* GIVEN RECORDS

[Start of section]

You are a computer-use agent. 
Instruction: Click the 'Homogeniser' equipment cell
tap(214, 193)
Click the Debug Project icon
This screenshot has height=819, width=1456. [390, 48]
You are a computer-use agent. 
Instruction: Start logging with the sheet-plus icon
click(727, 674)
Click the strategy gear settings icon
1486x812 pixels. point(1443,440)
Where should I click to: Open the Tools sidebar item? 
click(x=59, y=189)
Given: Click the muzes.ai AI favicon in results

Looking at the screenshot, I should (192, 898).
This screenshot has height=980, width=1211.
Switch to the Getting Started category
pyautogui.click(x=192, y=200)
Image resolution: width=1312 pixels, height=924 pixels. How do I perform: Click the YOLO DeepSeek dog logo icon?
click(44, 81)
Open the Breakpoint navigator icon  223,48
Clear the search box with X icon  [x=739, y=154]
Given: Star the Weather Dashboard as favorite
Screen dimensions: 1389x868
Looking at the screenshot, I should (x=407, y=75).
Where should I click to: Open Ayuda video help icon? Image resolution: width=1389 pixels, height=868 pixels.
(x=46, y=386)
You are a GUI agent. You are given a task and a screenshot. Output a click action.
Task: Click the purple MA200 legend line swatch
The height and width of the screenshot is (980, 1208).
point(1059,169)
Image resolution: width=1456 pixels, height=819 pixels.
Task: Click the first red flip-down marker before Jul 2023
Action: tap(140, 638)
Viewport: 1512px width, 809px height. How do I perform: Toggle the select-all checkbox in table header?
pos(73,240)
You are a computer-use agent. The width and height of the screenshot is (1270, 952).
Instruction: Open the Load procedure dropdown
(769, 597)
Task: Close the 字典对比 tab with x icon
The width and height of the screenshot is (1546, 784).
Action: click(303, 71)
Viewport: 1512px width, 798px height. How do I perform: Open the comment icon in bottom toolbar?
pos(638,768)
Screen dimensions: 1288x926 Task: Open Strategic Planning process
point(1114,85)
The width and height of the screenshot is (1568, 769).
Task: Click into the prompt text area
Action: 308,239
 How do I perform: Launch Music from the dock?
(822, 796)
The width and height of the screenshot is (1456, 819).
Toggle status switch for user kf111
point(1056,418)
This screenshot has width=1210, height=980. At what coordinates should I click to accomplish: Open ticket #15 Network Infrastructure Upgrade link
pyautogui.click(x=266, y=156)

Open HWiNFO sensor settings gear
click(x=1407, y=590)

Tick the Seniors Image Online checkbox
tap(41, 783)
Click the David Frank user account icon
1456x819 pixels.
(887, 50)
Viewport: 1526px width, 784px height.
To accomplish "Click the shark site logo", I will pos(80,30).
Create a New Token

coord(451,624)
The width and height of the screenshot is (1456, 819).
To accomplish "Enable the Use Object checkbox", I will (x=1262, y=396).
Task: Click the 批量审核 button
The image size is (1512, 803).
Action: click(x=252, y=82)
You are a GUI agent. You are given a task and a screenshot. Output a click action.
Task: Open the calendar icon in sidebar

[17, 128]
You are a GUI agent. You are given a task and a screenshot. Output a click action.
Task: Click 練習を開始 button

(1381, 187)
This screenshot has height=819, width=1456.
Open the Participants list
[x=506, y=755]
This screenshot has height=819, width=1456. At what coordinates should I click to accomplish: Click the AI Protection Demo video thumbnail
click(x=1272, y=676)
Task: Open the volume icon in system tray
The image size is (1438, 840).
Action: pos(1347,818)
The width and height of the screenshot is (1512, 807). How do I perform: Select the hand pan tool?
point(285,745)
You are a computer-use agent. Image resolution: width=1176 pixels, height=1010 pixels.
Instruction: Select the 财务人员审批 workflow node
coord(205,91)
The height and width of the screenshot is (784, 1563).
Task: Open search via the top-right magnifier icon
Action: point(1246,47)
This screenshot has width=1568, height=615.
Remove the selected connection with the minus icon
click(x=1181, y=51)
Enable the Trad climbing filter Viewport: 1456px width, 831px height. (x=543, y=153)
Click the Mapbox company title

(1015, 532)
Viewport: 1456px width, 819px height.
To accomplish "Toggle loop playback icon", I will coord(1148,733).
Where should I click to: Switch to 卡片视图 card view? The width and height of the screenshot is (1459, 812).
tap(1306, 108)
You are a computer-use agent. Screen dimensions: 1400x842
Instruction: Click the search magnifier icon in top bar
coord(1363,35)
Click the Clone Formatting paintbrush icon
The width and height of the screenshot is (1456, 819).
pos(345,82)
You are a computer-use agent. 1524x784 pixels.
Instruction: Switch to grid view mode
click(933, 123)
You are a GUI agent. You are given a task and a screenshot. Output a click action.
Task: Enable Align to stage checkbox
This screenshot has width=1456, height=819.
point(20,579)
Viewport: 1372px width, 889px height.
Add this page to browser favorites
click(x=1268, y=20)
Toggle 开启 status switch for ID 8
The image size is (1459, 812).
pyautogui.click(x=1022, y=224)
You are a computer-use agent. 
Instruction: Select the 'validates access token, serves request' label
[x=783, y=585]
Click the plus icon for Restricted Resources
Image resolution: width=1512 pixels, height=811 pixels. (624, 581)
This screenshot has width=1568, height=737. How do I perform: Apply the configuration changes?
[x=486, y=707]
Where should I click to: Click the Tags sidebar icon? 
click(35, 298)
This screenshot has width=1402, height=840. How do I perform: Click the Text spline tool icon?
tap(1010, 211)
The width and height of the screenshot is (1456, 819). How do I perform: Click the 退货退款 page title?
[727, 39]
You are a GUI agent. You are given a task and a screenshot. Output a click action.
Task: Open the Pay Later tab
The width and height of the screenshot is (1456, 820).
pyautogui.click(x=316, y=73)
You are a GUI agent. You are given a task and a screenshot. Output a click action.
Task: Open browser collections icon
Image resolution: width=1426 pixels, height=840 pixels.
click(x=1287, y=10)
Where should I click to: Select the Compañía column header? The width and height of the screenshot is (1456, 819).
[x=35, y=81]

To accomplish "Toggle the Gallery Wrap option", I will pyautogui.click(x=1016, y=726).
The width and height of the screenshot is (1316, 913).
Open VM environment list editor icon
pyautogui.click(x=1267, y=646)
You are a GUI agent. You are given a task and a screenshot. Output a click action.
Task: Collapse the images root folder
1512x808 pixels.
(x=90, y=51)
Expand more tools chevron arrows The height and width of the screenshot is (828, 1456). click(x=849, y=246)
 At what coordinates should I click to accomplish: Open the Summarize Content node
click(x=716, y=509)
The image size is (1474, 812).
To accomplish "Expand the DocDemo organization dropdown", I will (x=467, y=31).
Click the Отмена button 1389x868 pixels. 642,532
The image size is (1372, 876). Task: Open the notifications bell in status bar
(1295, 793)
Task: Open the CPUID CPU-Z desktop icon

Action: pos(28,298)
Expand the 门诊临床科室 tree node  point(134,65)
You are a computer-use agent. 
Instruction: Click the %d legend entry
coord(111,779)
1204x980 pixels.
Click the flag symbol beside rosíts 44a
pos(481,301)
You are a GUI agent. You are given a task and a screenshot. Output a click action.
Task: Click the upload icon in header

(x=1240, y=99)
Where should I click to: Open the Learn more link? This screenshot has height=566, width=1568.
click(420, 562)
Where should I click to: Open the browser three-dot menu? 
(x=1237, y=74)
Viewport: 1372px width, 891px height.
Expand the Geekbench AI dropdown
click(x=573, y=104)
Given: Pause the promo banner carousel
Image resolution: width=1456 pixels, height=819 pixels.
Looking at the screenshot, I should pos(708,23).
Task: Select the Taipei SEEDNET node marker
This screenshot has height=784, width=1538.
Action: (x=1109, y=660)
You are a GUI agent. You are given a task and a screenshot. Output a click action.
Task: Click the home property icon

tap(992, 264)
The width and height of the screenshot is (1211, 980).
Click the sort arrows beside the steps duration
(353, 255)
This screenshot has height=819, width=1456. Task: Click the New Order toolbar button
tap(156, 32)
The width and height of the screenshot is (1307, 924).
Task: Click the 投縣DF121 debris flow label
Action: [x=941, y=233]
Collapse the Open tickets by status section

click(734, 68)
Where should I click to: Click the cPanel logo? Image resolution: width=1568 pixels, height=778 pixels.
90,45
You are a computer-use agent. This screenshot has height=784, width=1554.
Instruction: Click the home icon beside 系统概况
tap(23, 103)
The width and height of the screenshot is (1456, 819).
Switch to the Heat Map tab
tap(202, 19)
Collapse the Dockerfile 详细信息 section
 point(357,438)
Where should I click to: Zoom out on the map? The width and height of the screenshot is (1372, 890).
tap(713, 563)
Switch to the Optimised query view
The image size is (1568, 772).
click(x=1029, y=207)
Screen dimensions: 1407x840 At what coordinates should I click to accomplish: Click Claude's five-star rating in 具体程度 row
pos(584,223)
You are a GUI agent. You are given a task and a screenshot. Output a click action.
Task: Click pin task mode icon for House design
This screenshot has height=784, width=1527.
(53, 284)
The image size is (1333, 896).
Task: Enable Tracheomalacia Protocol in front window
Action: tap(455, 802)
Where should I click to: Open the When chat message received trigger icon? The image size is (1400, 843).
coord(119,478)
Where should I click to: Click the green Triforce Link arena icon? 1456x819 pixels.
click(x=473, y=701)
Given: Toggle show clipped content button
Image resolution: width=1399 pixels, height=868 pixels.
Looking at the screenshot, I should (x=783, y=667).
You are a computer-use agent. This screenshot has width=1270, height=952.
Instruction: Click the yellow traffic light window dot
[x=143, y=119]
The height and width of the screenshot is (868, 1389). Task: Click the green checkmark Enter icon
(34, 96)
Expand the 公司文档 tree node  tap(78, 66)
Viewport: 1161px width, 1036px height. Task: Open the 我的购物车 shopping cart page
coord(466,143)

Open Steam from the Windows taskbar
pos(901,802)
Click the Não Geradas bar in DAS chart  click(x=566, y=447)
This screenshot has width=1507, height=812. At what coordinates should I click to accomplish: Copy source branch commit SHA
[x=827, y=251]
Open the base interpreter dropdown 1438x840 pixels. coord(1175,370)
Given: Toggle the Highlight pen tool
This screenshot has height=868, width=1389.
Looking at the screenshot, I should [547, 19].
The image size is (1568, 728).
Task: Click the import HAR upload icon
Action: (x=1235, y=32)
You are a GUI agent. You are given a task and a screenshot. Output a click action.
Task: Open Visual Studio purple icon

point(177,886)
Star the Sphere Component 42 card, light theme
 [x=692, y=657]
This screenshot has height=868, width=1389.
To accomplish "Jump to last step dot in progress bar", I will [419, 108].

[End of section]

* AIM OF THE EXERCISE
Where does the string "computer" appear in the records? Copy every line that holds it.

* ANSWER BOX
You are a computer-use agent. 
You are a computer-use agent. 
You are a computer-use agent. The width and height of the screenshot is (1270, 952).
You are a computer-use agent. Image resolution: width=1176 pixels, height=1010 pixels.
You are a computer-use agent. Screen dimensions: 1400x842
You are a computer-use agent. 1524x784 pixels.
You are a computer-use agent. 
You are a computer-use agent. 
You are a computer-use agent. This screenshot has height=784, width=1554.
You are a computer-use agent. This screenshot has width=1270, height=952.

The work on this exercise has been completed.